The Thune-Nelson Motor Vehicle Safety Whistleblower Act was approved by the Senate Committee on Commerce, Science, and Transportation in November of last year. United States Senators John Thune and Bill Nelson introduced the bipartisan Act. “While I believe most manufacturers are dedicated to putting vehicle safety first, there have been disappointing examples where that did not happen and Americans died and sustained serious injuries,” Thune stated. “This legislation will be a powerful tool to help ensure that problems regarding known safety defects are promptly reported to safety regulators.”

“The auto industry needs to be held accountable if it makes decisions that result in serious injuries or deaths,” Nelson said, “ And, one way to do that is to encourage insiders to come forward and tell the truth.”

Faulty Ignition Switch in GM Vehicles Linked to 153 Deaths

In the last two years, several major automotive defects resulted in multiple fatalities, and subsequent recalls by companies such as Honda and General Motors. A defect in Takata air bags is linked to five deaths and 30 injuries in Honda vehicles. A faulty ignition switch in GM vehicles has been linked to 153 deaths. In May of this year, GM paid $35 million, a record, to the National Highway Traffic Safety Administration. If that defect had been reported by a whistleblower, he or she may have been awarded up to $10.5 million based on the bill’s schedule of compensation.

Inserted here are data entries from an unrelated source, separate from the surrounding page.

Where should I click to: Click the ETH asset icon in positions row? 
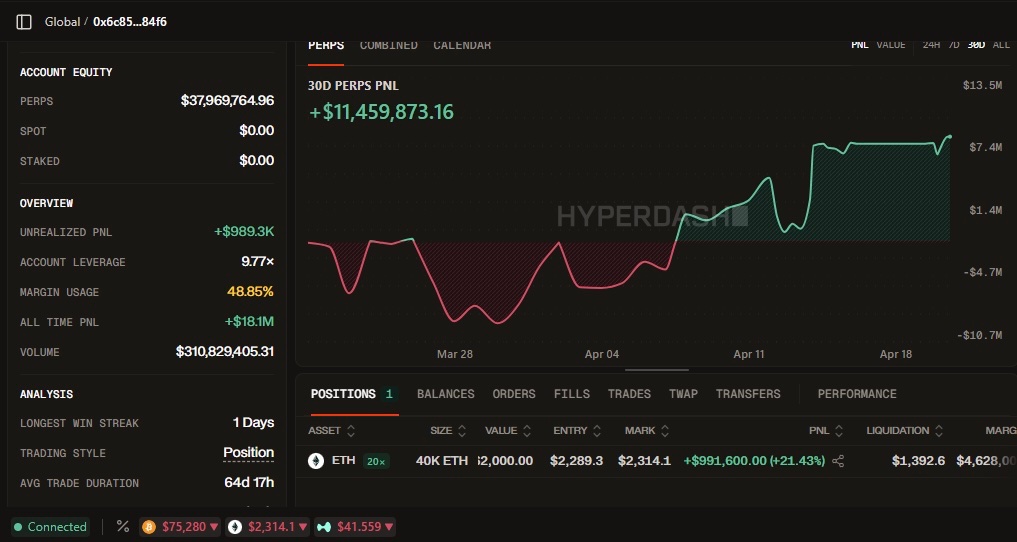click(x=316, y=461)
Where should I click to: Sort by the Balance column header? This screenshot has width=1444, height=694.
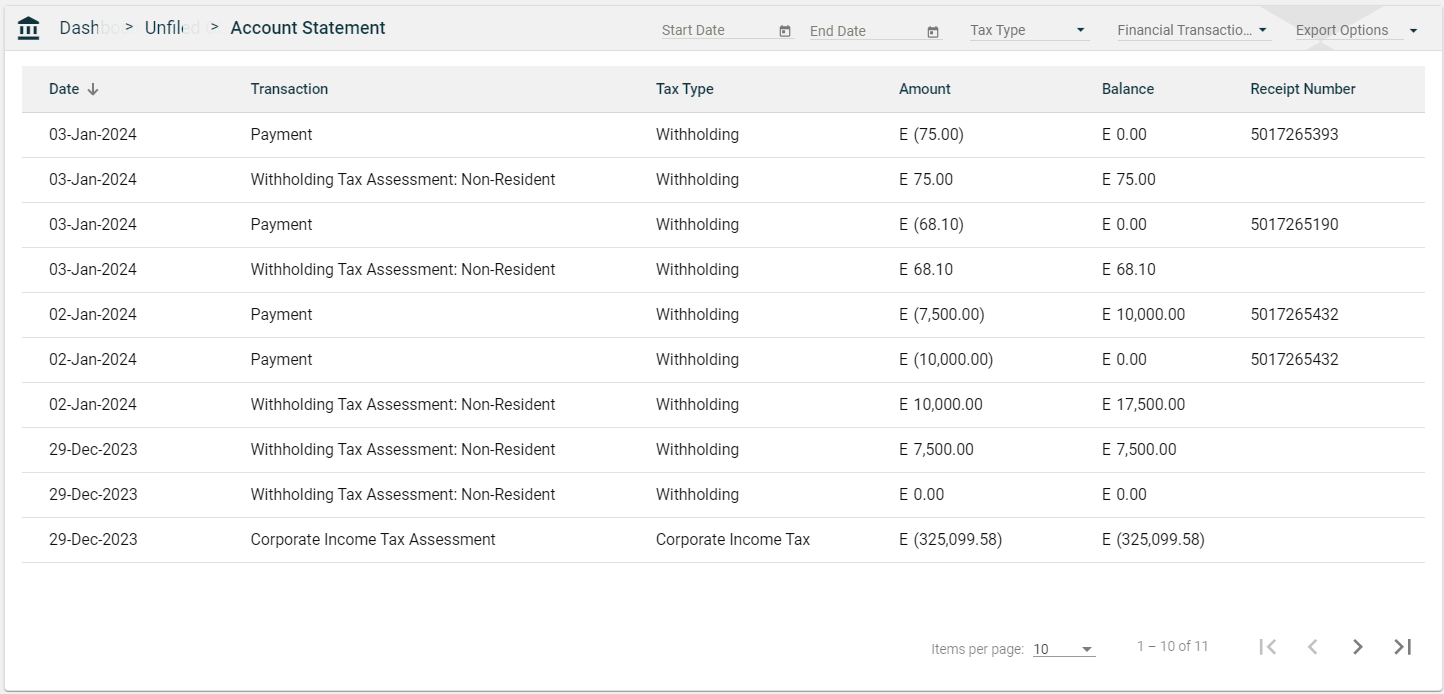coord(1128,89)
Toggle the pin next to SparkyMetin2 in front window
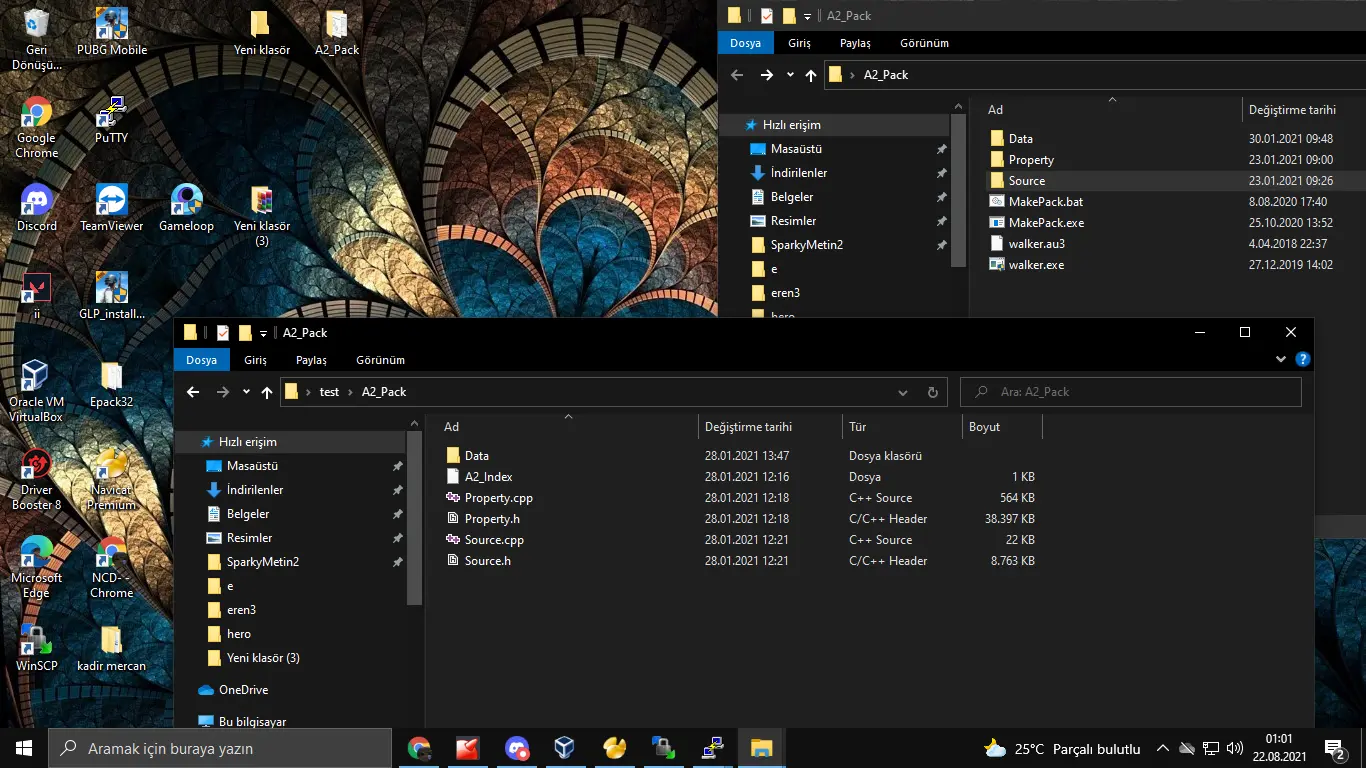 click(397, 562)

The Whistleblower Act also does away with the $35 million cap on fines for automakers that purposely delay recalls. In addition, it increases the cap on per-vehicle fines from $5,000 to $25,000. Although the whistleblower payouts may seem exceptionally high, they pale in comparison to the costs of lawsuits and settlements if defects result in injury or death. More importantly, however, the Act may save lives. Considering that over 150 deaths have been linked to the GM ignition defect, this is no small accomplishment. While the vast majority of automotive workers are doing their best to produce safe vehicles, there are some exceptions. The NHTSA believes that the substantial incentive for automotive workers to report negligence and defects will significantly reduce the number of defect-related injuries and fatalities.